Records:
***
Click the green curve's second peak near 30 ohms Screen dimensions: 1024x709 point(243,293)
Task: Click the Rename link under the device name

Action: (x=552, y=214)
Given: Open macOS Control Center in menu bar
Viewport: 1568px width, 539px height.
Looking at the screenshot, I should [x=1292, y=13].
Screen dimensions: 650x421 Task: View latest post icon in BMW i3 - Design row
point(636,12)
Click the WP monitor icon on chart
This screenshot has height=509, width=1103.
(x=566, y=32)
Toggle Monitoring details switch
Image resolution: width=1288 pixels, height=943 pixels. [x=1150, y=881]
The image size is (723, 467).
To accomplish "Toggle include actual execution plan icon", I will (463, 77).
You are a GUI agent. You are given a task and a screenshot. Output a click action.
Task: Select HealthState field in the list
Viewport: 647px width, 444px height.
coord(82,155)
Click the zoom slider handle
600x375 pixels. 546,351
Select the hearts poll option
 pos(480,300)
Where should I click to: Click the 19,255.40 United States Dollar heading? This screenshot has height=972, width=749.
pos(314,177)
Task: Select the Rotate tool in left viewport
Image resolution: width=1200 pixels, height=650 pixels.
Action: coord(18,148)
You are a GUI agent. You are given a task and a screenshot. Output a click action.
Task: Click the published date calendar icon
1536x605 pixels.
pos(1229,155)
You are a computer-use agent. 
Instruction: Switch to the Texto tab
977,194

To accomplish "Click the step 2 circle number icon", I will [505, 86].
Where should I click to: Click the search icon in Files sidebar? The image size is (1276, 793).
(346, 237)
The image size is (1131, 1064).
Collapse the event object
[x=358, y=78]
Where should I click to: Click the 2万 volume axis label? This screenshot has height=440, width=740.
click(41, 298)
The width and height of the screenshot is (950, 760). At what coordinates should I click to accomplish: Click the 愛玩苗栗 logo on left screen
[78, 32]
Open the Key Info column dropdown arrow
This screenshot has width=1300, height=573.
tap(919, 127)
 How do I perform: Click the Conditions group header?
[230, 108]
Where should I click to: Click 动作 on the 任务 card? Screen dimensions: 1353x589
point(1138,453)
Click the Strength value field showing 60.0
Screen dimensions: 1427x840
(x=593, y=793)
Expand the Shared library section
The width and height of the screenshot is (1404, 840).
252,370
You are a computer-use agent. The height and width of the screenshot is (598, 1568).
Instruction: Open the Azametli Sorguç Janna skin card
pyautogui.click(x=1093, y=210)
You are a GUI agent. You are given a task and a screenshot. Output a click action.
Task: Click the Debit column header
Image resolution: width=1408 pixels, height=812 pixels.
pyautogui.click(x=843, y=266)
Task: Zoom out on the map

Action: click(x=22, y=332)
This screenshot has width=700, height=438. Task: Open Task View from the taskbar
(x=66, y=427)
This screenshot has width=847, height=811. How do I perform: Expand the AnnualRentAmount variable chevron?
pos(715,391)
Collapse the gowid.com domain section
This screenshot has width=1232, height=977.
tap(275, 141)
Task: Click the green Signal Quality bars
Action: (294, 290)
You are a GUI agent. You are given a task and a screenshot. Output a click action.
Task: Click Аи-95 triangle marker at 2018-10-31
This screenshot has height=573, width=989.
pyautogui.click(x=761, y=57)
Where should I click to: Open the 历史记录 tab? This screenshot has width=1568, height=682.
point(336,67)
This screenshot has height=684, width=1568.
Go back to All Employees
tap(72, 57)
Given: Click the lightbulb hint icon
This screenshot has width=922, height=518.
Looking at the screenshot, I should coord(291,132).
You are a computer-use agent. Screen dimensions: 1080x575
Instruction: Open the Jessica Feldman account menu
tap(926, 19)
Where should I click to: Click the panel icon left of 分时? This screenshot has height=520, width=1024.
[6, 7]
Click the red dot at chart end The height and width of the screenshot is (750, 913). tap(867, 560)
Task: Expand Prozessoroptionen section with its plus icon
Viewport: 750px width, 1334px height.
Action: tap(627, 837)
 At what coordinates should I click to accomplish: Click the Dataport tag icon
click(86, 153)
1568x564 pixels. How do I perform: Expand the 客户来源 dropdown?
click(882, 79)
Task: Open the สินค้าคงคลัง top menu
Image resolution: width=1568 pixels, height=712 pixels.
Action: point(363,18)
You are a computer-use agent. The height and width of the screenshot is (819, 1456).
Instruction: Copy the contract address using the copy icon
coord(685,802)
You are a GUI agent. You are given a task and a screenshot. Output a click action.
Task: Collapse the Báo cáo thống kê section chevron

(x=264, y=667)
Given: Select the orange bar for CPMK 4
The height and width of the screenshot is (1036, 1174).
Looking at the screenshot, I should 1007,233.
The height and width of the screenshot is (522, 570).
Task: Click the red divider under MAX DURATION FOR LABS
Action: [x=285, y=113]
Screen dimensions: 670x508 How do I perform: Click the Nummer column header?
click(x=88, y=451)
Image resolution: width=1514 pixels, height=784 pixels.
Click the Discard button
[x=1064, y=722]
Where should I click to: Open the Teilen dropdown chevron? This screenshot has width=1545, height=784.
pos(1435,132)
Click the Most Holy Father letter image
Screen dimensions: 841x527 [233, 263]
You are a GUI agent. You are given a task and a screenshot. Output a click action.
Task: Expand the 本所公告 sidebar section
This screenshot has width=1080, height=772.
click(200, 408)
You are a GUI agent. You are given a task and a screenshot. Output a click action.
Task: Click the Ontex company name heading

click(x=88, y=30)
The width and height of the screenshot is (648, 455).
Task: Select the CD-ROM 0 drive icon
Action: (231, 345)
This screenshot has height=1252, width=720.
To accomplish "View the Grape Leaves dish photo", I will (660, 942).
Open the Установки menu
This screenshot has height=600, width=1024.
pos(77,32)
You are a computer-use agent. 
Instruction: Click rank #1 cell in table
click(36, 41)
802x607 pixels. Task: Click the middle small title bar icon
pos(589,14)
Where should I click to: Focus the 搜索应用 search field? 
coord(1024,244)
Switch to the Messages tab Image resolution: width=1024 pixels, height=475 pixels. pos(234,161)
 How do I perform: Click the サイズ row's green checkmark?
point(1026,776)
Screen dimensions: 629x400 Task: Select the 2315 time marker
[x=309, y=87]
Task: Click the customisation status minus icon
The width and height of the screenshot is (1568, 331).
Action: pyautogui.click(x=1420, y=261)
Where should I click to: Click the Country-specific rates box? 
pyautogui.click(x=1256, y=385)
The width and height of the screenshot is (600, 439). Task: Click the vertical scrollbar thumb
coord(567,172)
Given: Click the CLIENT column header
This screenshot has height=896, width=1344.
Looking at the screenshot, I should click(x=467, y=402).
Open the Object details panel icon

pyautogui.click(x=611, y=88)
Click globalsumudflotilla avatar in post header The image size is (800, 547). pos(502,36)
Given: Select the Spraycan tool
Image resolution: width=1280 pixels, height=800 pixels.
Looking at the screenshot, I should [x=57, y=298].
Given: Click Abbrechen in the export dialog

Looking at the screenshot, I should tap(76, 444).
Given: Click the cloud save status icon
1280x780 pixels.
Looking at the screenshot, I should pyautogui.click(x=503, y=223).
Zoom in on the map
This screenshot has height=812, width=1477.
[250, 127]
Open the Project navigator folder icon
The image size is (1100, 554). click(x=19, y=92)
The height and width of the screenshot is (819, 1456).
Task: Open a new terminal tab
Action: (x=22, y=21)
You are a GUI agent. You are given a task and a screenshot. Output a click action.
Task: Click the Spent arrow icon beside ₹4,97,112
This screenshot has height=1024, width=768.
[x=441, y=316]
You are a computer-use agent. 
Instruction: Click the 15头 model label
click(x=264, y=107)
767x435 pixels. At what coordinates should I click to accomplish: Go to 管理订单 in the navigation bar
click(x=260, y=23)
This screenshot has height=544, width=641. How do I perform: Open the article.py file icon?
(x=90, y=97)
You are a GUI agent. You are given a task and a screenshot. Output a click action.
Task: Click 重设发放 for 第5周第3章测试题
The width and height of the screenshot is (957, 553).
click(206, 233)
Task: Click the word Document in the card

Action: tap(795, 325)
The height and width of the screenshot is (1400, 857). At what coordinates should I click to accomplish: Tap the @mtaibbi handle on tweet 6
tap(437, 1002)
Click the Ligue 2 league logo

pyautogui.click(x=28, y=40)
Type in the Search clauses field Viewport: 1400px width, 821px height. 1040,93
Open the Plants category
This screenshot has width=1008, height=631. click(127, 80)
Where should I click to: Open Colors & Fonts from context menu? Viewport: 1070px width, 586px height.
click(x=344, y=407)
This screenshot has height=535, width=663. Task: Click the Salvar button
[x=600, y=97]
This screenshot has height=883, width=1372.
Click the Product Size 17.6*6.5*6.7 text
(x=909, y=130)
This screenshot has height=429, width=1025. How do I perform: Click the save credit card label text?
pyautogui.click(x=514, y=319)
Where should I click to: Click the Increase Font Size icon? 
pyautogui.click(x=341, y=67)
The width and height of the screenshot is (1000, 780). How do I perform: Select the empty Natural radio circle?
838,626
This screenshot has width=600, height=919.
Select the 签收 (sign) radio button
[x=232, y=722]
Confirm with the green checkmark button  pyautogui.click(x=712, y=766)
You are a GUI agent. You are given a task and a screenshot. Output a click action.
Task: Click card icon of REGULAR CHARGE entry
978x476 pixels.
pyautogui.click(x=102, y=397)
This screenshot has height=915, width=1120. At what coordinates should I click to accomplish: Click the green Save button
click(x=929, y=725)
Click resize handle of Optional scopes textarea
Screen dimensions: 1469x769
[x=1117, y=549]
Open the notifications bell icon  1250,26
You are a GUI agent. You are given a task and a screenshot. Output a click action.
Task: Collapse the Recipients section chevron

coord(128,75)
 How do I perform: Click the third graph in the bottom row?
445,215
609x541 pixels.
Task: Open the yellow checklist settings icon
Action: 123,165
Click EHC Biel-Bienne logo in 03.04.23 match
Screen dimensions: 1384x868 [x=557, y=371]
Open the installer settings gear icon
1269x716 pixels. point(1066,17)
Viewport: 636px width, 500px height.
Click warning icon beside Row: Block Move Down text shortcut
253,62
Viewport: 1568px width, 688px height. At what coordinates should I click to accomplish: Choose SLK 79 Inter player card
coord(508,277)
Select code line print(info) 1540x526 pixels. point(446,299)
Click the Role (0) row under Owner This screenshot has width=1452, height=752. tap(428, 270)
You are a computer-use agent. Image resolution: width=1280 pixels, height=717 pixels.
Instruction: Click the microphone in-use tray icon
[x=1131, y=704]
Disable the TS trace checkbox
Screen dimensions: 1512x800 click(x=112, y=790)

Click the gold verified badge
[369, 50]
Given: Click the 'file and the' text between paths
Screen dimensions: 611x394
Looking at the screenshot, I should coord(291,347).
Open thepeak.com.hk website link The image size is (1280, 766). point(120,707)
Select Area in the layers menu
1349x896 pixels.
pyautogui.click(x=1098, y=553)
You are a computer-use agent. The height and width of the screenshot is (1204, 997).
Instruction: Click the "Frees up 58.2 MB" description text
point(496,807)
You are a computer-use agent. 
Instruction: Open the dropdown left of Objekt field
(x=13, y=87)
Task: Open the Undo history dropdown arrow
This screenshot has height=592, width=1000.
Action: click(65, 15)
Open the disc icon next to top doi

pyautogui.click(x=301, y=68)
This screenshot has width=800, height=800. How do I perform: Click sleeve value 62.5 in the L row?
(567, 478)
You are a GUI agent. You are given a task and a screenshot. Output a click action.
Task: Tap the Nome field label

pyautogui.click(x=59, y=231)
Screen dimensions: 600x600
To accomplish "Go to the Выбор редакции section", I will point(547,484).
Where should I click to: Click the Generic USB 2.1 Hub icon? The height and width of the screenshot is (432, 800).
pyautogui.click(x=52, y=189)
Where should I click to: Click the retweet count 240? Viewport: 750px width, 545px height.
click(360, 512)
***
Exercise prompt: The lines holding the word "chart" are the answer. Find them in the entries and copy them.

Task solution:
Click the WP monitor icon on chart
Click the red dot at chart end The height and width of the screenshot is (750, 913). tap(867, 560)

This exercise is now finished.